### Passage provided
5. Accordingly, the privilege is only to be pleaded and the question of its application in a given instance is only to be treated on a refusal to answer a question which has been put or to produce a document which has been requested. Had the appellant here refused at the time to file the return of capital requested under sec. 45 (1) of the Income Tax Ordinance or to answer any of the questions appearing on the form of the return, he could have been sued under sec. 76 (1) which provides that "every person who, without sufficient cause,... fails to comply with the request of a notice given to him under this Ordinance" is liable to imprisonment and fine. At the trial, the appellant could have pleaded in defence that the self-incriminating privilege was "sufficient cause" for failing to comply with the request of the Assessing Officer, and in view of this defence the court would have had to decide whether in fact the privilege existed as regards a request under sec. 45 (1) of the Ordinance. There is no need to consider this question in the present appeal since the appellant waived the privilege (if any) by giving full answers to the questions set out in form P/4 and submitting a return of capital without contestation or opposition. In this regard, there are the direct precedents of Nicola v U.S. (24) and Hanson v U.S. (25) where it was held that persons liable for income tax, who delivered to the tax authorities upon request their books, documents and other information cannot subsequently rely on the Fifth Amendment in order to invalidate the use of this material as evidence against them in a criminal trial in which they stand charged for evasion of income tax. In Nicola v U.S. (24) it was said at p. 784 that the purpose of obliging a tax payer to hand over information is to enable the authorities to calculate the tax and verify its accuracy, and the tax payer cannot refuse to supply information and the question was whether he had waived privilege. The constitutional right, it was said, was intended for the benefit of the witness and if it was not claimed, he was deemed to have waived it. He could only claim the privilege from the Government agency when refusing to produce his books. It was too late to do so, after the information had reached the agency with his consent.

 

6. These grounds are sufficient for rejecting every plea against the admissibility of the return of capital. If the appellant possessed a self-incriminatory privilege, he had waived it. I should add that I can see no foundation in the plea itself of privilege regarding see. 45 (1) of the Income Tax Ordinance.

Item position entries

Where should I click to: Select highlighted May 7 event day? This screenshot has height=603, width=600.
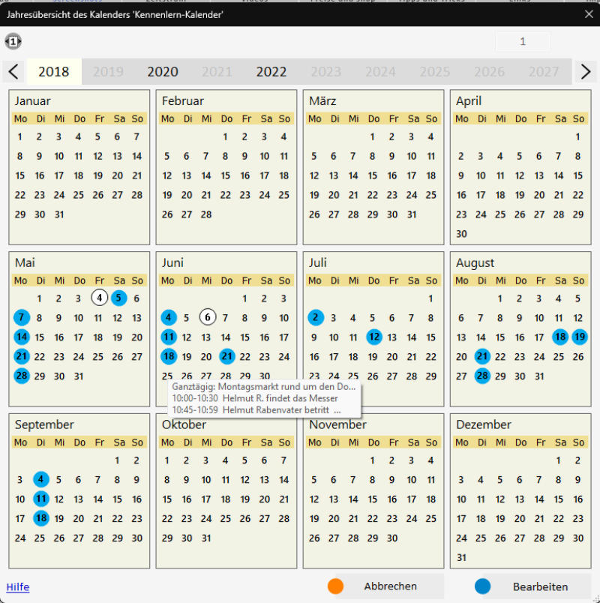tap(22, 317)
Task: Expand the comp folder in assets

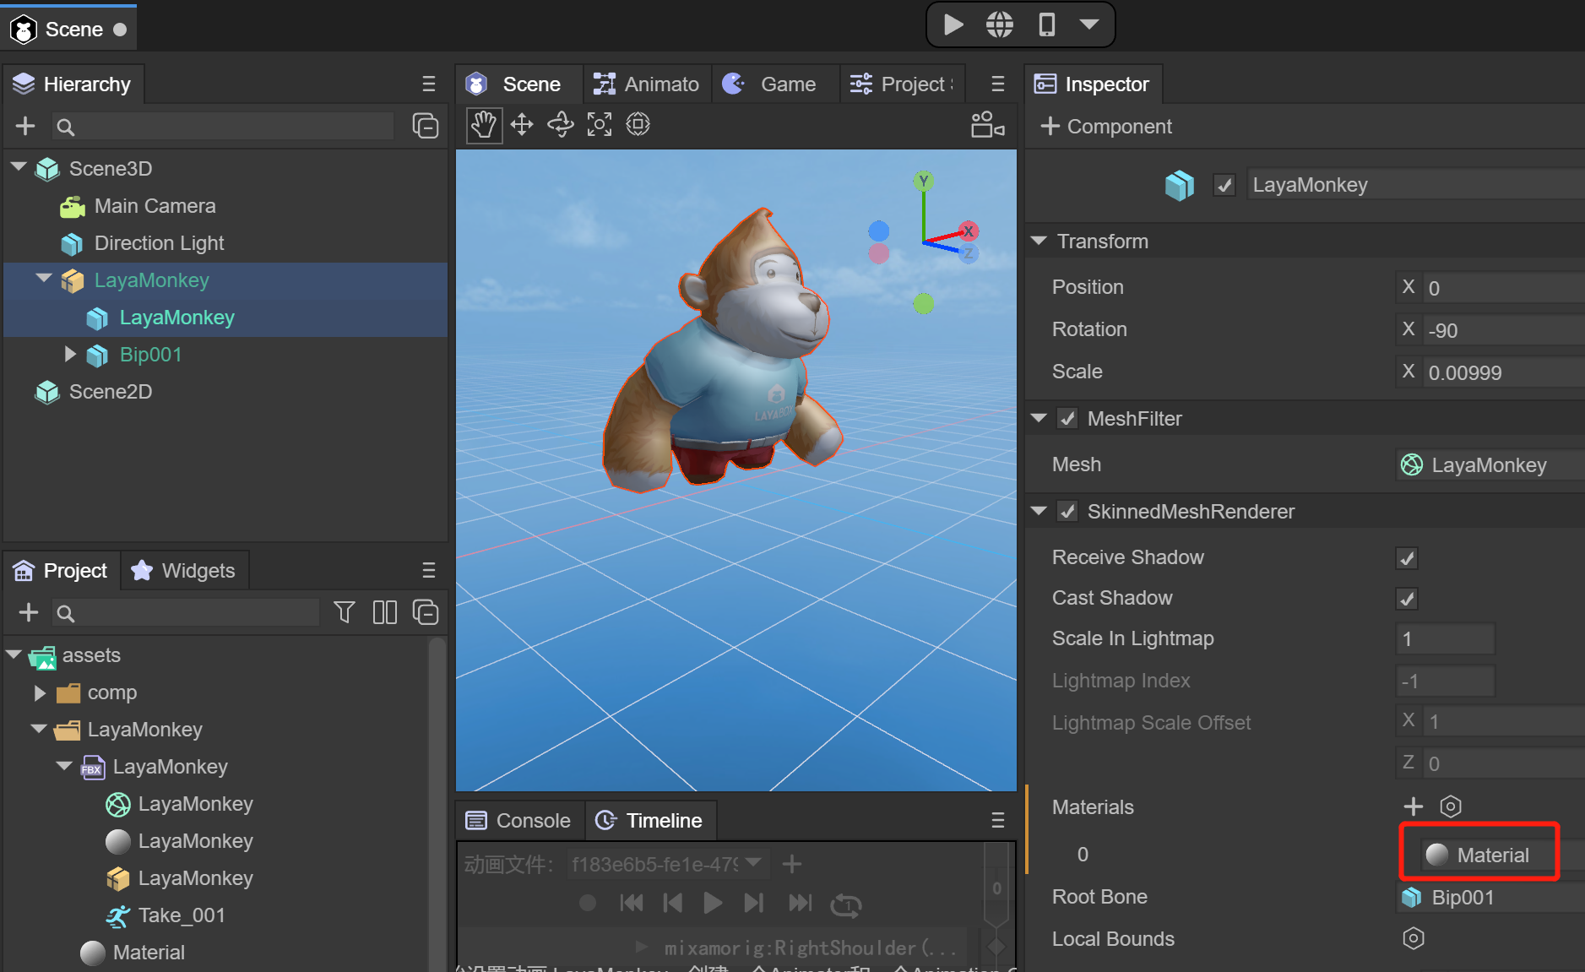Action: [x=40, y=693]
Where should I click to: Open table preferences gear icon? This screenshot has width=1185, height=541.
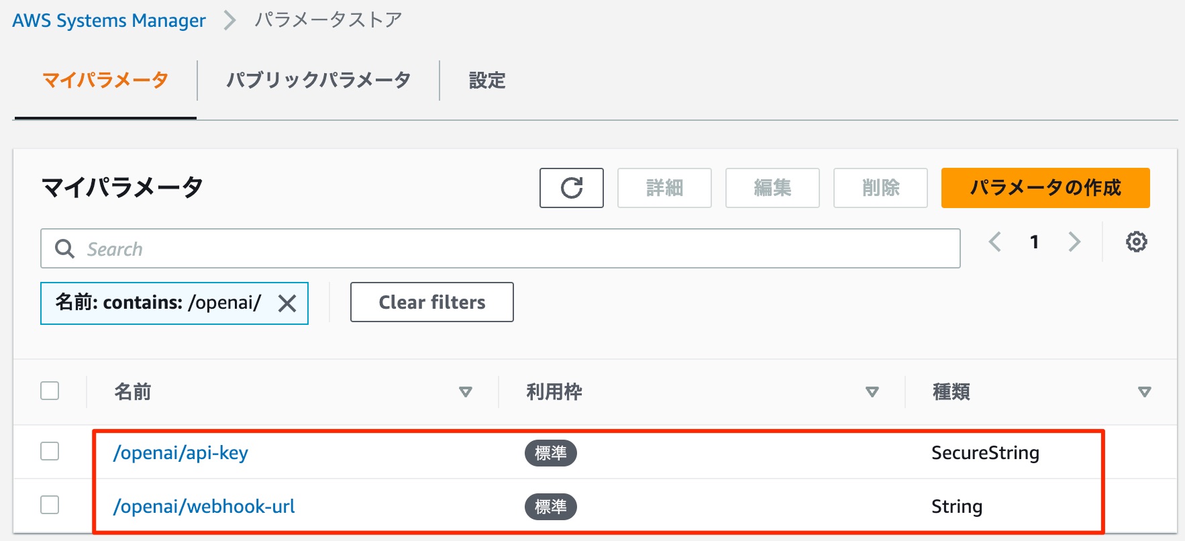[x=1136, y=242]
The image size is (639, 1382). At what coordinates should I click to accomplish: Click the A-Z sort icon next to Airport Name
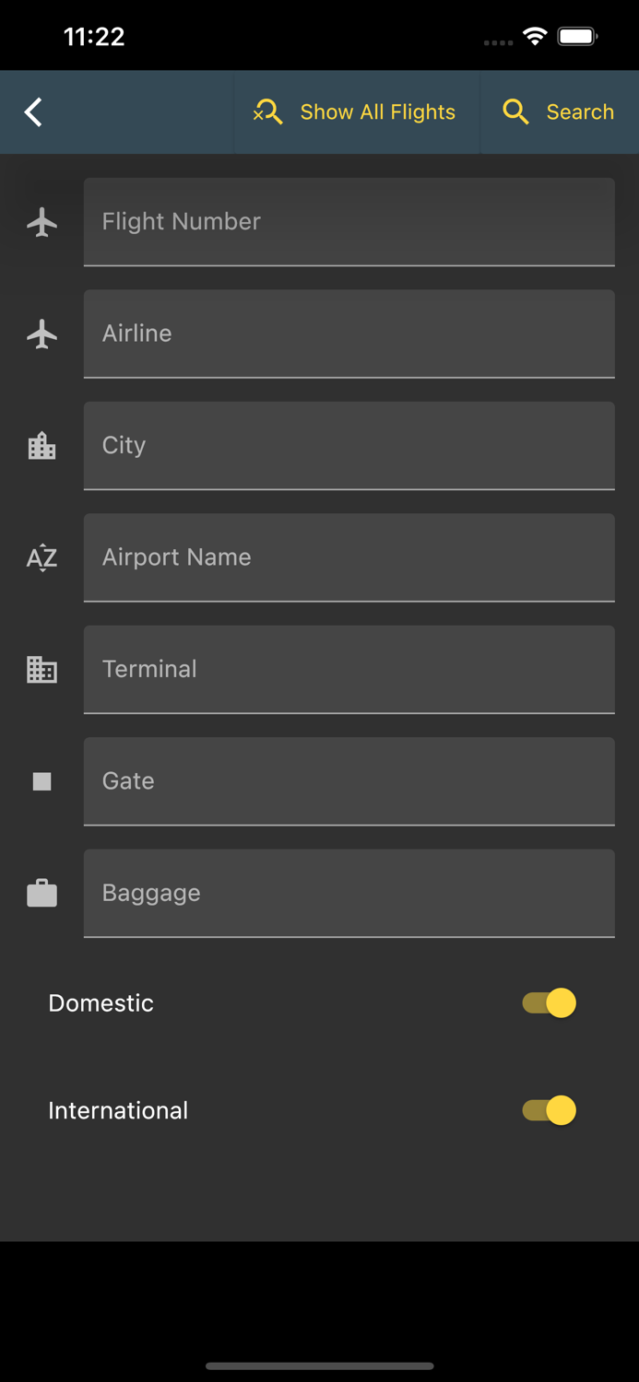(x=41, y=557)
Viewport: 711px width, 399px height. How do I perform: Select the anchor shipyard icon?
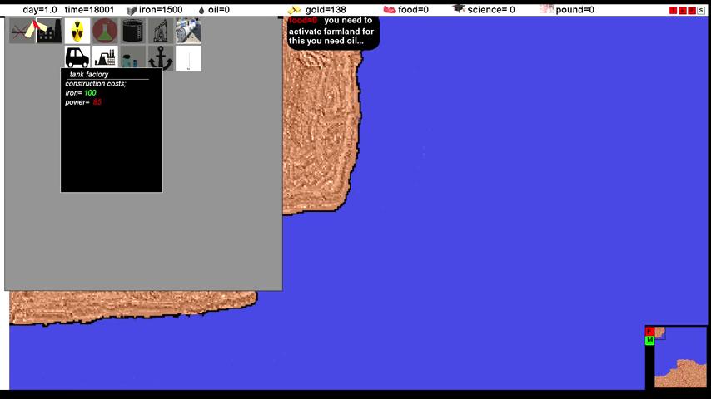(161, 59)
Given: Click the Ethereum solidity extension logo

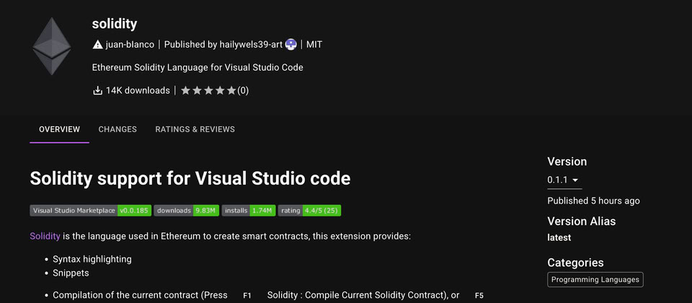Looking at the screenshot, I should (52, 46).
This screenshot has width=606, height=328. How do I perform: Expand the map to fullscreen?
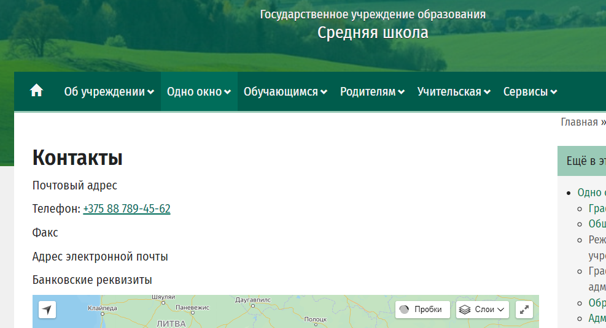[524, 310]
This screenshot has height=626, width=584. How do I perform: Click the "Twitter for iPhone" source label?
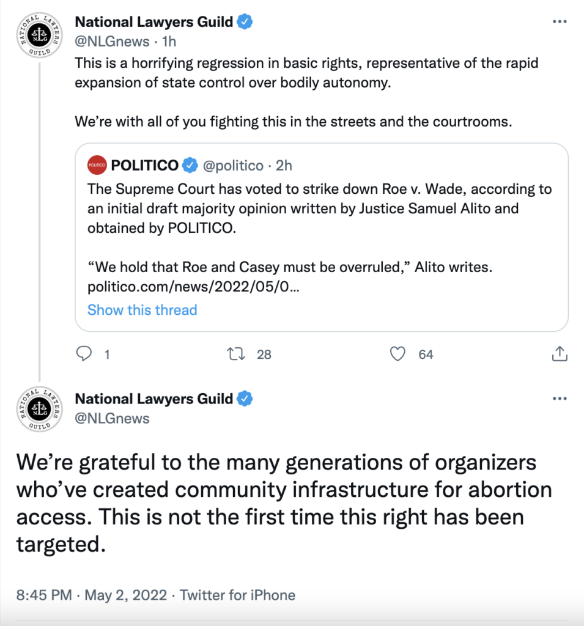coord(238,595)
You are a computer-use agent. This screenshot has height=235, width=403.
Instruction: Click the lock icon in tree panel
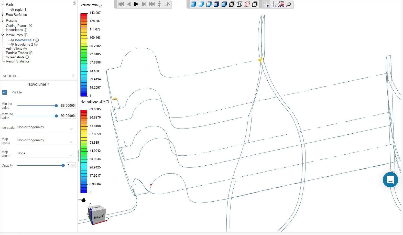point(74,3)
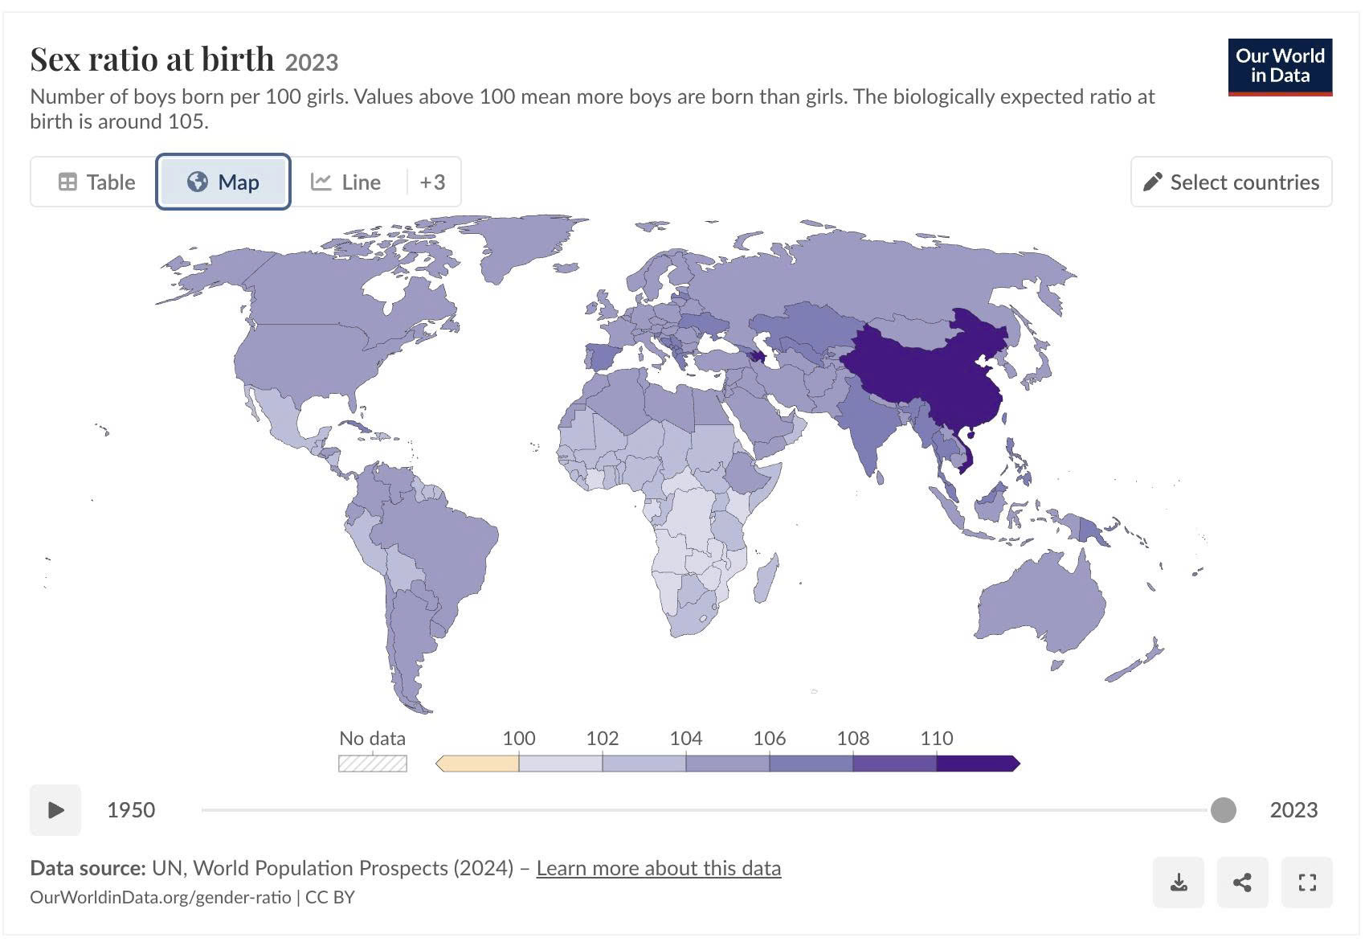Click the beige below-100 legend swatch
This screenshot has height=942, width=1369.
tap(477, 764)
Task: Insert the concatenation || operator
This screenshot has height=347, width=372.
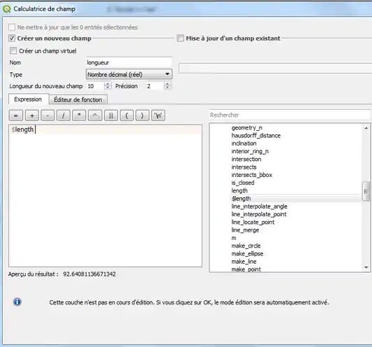Action: (111, 115)
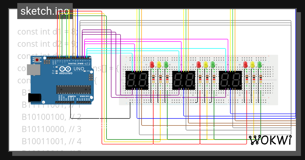305x160 pixels.
Task: Click the Arduino infinity logo
Action: 65,69
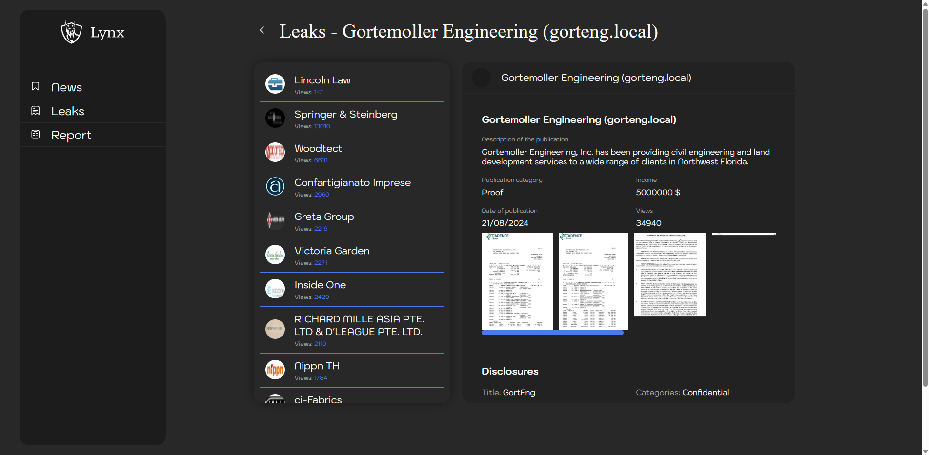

### Goal of the exercise
According to the passage on the self-incrimination privilege, under which section could the appellant have been sued had he refused to file the return of capital?

### Task result
Sec. 76 (1) of the Income Tax Ordinance.